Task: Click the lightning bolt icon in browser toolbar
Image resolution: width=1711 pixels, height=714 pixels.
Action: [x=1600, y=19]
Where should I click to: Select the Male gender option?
==
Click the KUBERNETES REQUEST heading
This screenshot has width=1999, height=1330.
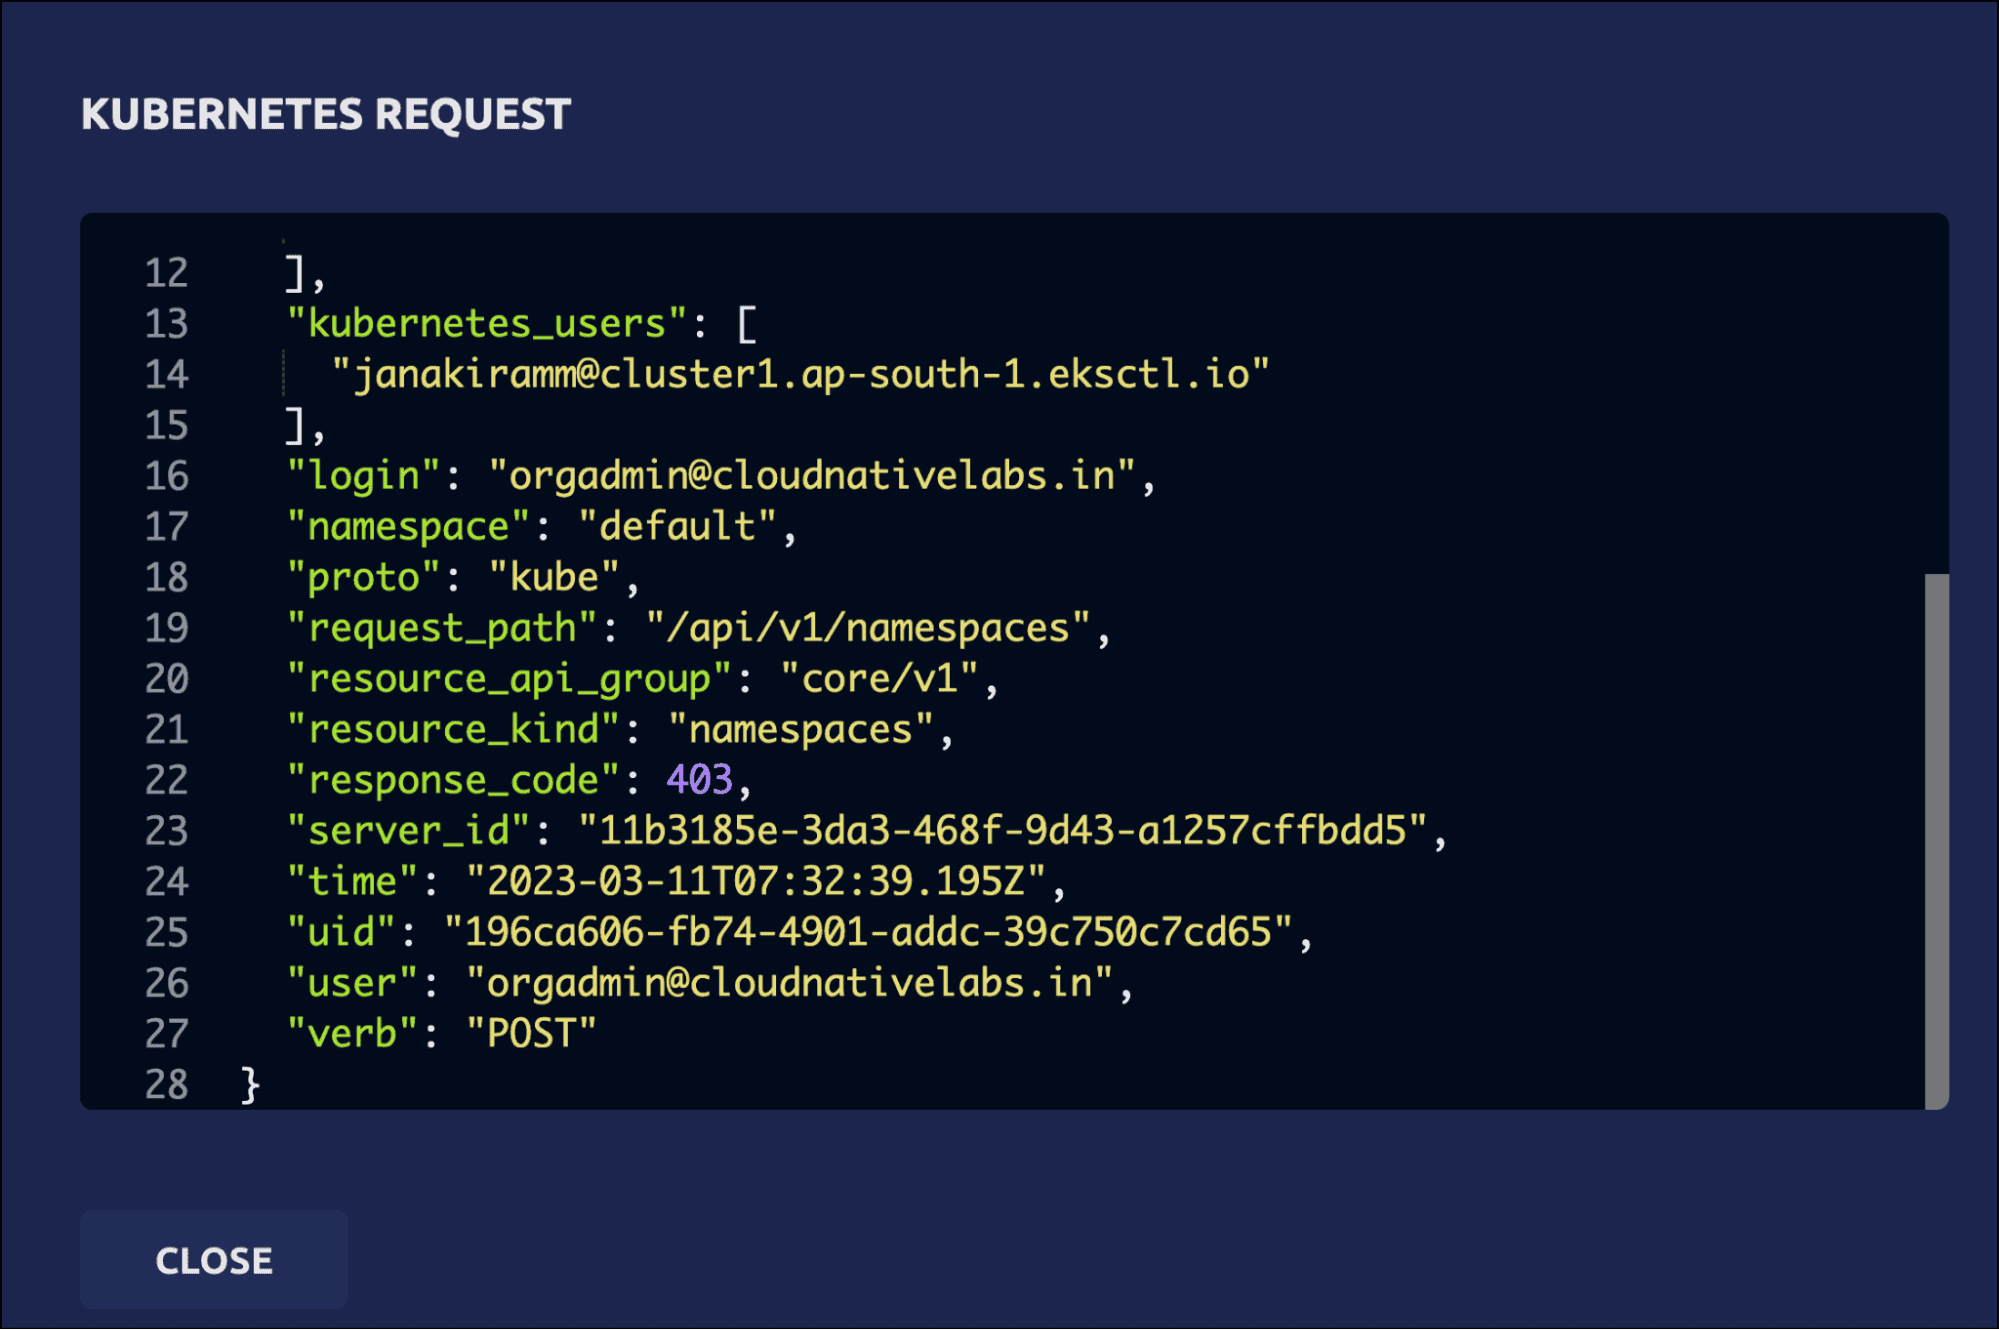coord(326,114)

→ **WHAT TO PRODUCE**: Reproduce exactly the entries above, limited to the lines from the one with "Image resolution: width=1711" through the one with "Where should I", both included.

→ **ANSWER TO THE EXERCISE**:
Image resolution: width=1711 pixels, height=714 pixels.
Action: [x=1600, y=19]
Where should I click to: Select the Male gender option?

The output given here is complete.